START Material provided
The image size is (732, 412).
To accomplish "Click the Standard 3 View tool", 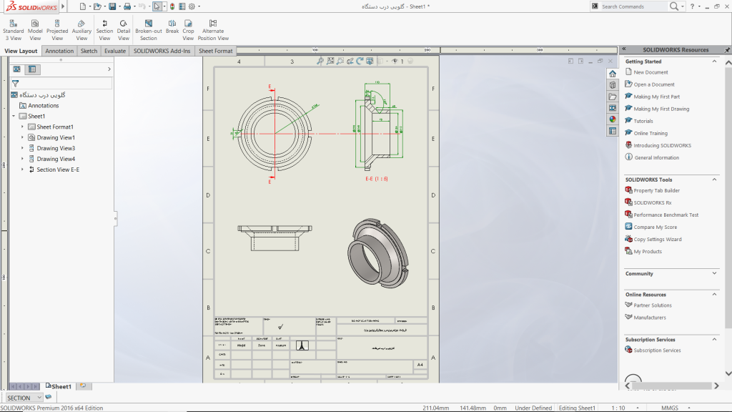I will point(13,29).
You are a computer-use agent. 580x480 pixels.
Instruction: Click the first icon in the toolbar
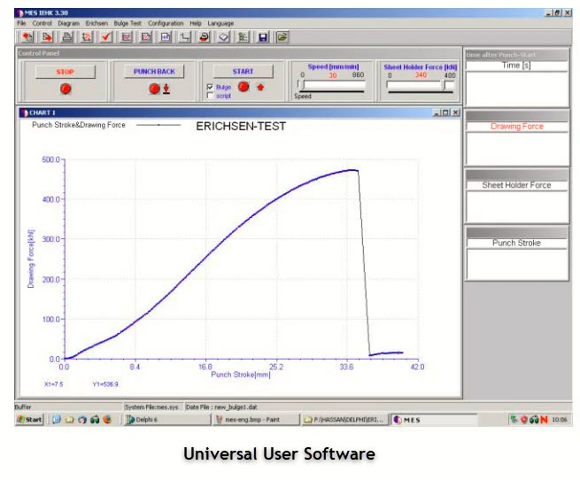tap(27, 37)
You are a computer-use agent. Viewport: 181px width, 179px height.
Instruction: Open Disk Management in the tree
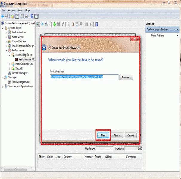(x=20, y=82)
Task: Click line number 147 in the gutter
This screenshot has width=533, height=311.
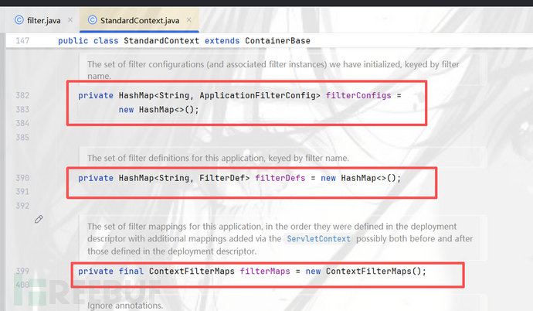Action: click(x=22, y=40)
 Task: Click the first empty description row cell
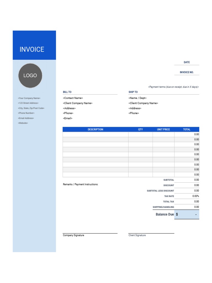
END Material provided
* **Requirement**
Scan the entries above. Copy each line that has the string "Task".

* **Answer space**
Task: Click line number 147 in the gutter
 Task: Click the first empty description row cell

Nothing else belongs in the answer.